Data items:
·····
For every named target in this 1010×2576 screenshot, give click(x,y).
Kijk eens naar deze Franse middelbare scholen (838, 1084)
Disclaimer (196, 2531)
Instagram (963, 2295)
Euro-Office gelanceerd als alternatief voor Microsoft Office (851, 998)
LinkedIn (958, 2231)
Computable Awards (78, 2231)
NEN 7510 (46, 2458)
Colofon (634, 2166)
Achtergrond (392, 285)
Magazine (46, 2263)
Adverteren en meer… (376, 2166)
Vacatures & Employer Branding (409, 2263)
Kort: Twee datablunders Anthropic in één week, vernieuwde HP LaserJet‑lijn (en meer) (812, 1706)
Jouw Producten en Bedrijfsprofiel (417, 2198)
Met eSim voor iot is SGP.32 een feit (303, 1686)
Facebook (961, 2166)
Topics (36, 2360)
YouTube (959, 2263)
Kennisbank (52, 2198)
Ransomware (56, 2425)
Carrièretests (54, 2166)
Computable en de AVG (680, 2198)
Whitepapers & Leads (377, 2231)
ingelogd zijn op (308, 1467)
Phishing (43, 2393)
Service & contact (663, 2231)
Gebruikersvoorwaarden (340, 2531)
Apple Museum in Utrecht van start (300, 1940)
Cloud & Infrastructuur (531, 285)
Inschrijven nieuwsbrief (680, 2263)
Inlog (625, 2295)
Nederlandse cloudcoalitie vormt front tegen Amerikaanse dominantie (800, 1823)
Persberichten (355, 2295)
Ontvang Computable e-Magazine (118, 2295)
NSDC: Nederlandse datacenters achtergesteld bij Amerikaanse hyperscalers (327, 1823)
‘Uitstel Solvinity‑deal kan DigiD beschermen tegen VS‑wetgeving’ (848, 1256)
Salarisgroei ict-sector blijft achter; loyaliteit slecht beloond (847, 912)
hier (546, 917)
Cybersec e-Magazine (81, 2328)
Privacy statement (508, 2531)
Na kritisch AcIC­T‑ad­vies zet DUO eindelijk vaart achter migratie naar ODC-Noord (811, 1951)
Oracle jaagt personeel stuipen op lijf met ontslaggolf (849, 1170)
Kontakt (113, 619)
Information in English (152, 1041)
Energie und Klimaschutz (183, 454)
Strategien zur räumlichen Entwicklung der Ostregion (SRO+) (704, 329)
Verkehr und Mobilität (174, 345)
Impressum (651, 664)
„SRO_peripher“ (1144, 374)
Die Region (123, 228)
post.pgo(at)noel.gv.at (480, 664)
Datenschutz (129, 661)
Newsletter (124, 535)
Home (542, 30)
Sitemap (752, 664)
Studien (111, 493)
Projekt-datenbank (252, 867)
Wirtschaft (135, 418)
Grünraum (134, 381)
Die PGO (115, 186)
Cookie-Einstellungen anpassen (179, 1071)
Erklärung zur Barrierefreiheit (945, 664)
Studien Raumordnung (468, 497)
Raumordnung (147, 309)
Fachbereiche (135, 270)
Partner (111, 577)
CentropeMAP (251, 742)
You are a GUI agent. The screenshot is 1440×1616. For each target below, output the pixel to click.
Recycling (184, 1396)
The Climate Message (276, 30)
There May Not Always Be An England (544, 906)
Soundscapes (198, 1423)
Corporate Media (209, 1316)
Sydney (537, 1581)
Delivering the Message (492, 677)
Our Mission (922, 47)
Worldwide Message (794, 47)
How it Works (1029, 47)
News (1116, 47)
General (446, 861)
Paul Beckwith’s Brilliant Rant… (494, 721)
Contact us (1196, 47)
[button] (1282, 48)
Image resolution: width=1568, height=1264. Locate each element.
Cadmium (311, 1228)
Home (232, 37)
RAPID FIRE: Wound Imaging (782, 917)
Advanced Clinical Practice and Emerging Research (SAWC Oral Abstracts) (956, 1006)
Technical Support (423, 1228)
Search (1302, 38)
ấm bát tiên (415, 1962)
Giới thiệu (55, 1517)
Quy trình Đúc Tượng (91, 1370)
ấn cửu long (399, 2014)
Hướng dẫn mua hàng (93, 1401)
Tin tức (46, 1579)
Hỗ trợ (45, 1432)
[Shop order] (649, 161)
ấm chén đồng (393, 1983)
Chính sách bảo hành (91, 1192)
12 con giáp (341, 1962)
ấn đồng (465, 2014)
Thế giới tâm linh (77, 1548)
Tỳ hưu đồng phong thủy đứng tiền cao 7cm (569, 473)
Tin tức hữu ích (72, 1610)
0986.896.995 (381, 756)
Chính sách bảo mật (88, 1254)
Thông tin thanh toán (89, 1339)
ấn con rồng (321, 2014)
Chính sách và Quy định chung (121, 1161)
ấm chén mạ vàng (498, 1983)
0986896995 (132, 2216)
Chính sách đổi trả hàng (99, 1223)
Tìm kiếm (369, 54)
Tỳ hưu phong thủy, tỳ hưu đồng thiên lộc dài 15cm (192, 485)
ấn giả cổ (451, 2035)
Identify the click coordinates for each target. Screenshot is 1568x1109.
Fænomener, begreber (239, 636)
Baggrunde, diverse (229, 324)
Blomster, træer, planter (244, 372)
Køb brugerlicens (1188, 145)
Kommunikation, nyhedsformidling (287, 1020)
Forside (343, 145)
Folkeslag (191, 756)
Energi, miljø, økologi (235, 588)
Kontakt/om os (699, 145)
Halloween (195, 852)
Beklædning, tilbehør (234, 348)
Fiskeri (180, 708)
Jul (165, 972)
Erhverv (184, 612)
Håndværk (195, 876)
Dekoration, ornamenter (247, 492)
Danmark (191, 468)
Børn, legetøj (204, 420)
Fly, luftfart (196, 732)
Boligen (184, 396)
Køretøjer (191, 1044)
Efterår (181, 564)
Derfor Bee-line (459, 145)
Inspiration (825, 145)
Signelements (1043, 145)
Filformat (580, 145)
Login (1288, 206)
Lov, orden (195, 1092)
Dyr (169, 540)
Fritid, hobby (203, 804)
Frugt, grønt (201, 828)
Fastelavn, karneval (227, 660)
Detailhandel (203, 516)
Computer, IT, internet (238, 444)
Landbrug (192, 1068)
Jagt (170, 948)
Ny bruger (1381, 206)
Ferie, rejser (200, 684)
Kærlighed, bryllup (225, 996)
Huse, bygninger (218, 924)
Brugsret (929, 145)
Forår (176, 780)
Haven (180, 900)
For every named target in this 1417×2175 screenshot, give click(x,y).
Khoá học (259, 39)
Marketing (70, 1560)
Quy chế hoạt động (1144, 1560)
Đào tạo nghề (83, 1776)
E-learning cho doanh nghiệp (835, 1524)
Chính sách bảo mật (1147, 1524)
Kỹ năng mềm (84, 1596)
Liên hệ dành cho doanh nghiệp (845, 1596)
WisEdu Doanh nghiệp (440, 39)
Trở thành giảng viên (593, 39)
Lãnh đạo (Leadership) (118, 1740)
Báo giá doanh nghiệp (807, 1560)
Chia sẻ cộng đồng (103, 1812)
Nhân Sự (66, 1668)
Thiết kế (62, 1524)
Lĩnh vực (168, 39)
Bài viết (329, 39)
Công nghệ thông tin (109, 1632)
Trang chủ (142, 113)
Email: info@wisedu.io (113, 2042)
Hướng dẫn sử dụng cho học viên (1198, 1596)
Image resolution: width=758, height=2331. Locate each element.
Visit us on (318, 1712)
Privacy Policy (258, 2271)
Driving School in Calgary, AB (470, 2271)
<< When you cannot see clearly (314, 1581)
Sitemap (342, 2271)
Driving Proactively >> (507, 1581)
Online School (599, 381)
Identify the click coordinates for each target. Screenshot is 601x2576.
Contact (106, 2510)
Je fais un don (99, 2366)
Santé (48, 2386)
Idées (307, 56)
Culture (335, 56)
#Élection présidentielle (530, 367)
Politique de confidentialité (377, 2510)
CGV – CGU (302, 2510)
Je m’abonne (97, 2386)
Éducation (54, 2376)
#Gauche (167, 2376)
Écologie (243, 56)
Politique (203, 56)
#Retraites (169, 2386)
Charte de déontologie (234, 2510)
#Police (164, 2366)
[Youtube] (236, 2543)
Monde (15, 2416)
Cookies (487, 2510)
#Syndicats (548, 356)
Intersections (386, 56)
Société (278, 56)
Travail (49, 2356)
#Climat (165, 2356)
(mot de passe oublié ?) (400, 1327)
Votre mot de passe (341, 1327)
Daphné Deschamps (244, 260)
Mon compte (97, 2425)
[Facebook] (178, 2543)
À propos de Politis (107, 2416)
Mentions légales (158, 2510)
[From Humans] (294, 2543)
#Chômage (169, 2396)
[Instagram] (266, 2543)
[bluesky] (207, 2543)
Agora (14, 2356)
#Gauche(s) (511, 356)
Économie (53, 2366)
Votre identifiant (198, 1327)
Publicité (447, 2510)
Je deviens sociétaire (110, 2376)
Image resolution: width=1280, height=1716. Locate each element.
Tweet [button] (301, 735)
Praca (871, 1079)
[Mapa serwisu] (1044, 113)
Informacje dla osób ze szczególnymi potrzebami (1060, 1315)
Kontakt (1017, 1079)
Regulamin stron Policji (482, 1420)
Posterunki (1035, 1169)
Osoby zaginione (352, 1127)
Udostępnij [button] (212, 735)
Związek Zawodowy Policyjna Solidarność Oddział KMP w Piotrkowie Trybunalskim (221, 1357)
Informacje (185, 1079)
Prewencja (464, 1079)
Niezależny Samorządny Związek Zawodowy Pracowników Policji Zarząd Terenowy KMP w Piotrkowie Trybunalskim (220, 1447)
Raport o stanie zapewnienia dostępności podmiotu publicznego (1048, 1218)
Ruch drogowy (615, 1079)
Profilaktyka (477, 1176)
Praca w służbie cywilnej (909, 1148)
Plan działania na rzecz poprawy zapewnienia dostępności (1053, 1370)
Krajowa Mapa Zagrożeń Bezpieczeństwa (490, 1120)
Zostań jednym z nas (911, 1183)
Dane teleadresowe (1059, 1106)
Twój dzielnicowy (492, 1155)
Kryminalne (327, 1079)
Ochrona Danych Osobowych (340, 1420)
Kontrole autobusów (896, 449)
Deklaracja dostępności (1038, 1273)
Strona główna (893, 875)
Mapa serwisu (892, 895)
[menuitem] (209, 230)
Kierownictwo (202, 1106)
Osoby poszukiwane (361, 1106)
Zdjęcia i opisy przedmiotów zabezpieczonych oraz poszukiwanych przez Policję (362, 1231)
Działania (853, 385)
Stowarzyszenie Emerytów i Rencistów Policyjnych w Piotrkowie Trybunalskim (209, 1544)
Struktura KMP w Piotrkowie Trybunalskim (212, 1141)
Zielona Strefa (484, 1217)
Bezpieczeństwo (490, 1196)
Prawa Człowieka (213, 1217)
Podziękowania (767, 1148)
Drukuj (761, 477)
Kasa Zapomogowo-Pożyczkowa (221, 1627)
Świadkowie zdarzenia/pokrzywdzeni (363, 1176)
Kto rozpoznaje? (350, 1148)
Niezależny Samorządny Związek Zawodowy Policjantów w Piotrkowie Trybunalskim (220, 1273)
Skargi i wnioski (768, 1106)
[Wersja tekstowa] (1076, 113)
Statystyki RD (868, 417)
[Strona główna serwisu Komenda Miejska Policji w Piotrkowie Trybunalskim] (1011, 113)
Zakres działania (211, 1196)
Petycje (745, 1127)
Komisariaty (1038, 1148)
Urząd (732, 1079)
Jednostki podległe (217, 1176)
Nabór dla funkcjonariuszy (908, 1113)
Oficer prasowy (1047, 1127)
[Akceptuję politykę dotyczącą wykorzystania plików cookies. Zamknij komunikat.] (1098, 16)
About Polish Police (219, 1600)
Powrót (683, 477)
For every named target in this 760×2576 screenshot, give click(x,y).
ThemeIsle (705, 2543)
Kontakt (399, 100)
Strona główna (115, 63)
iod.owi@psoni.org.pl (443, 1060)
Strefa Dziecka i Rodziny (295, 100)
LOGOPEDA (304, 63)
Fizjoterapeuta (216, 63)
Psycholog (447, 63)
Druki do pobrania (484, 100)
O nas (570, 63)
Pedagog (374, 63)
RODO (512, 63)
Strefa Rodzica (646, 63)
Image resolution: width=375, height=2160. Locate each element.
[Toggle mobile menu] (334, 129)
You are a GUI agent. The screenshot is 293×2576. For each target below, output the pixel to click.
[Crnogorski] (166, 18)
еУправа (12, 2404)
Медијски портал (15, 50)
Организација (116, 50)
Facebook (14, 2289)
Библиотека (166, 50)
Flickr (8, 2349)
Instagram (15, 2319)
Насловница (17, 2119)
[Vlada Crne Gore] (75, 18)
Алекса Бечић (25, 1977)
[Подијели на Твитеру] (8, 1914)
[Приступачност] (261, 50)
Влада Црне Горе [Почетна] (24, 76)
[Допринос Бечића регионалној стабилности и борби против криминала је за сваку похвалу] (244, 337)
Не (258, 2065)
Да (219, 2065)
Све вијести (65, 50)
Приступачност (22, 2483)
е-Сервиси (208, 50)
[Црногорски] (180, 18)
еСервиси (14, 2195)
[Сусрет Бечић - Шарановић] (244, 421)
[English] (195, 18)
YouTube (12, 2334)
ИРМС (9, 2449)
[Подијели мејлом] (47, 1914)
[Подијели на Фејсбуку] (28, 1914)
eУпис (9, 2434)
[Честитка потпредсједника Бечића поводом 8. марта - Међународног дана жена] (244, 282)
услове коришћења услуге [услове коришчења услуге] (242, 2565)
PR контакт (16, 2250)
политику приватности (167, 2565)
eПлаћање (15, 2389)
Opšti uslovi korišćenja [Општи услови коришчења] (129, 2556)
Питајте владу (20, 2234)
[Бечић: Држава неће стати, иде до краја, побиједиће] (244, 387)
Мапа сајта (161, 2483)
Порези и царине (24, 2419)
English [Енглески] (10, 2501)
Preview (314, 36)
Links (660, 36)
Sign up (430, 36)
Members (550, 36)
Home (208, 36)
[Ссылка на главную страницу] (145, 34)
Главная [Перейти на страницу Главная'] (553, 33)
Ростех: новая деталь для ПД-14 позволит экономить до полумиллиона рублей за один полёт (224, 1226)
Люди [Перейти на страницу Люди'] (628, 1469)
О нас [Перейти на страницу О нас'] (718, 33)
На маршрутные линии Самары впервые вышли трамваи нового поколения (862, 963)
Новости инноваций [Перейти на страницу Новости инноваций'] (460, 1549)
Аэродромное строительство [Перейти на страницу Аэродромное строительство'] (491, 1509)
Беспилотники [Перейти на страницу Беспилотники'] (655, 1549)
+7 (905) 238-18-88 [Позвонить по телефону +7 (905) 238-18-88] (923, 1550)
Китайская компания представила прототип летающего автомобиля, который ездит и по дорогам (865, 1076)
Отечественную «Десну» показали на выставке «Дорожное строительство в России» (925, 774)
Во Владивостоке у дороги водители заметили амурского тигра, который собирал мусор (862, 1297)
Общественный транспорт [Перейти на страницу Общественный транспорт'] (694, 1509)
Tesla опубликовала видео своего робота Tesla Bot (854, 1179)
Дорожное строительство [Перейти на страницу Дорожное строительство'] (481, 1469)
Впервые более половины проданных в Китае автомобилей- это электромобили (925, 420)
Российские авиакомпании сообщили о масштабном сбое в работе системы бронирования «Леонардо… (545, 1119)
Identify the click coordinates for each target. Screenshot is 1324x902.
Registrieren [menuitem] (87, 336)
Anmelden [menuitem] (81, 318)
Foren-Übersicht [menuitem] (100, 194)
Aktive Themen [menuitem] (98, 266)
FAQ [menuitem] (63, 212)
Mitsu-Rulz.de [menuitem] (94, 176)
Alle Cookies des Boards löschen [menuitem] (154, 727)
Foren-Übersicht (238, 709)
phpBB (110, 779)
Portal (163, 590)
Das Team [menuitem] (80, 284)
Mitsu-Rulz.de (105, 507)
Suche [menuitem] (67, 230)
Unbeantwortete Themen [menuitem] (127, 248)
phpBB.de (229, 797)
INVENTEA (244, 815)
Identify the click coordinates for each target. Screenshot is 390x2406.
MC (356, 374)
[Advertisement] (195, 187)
·····
TASK BRIEF: Please give the listing lines as a Markdown table with the columns "No." and "Entry", starting at the line that has "Gebruikersvoorwaarden (340, 2531)" and stopping after the line that has "Ontvang Computable e-Magazine (118, 2295)". Number each row and leave out any blank lines.

FULL OUTPUT:
| No. | Entry |
|---|---|
| 1 | Gebruikersvoorwaarden (340, 2531) |
| 2 | Apple Museum in Utrecht van start (300, 1940) |
| 3 | Cloud & Infrastructuur (531, 285) |
| 4 | Inschrijven nieuwsbrief (680, 2263) |
| 5 | Inlog (625, 2295) |
| 6 | Nederlandse cloudcoalitie vormt front tegen Amerikaanse dominantie (800, 1823) |
| 7 | Persberichten (355, 2295) |
| 8 | Ontvang Computable e-Magazine (118, 2295) |